▶ [DATA LISTING]:
────────────────────
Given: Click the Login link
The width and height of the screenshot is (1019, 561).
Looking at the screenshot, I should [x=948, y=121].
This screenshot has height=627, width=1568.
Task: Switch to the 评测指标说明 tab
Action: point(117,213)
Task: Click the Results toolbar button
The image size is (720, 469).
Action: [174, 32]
────────────────────
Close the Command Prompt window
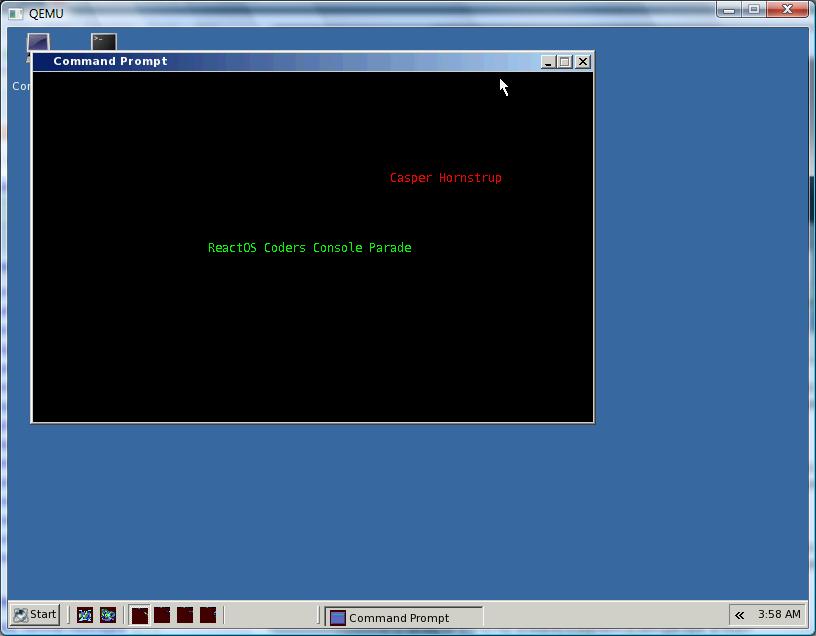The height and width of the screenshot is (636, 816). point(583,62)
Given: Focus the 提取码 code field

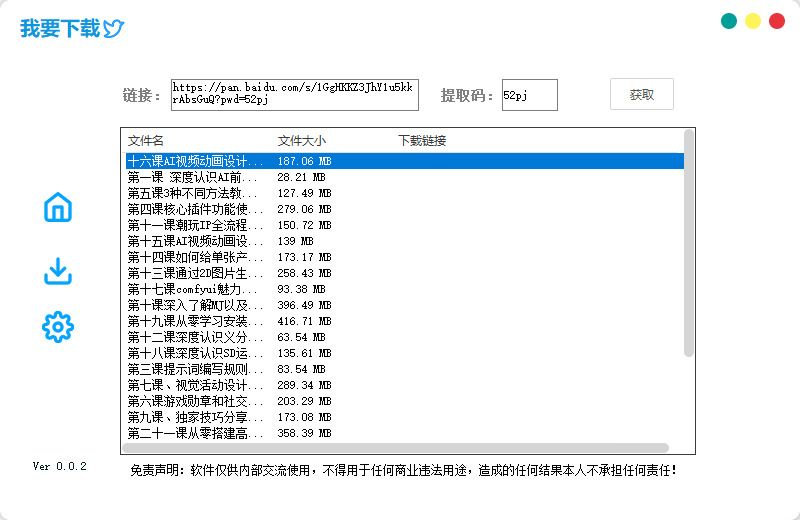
────────────────────
▶ [PROBLEM REQUIREMENTS]: Please give the number of lines in the data above where the word "Given" appears, and nothing besides.

▶ [YOUR RESPONSE]: 2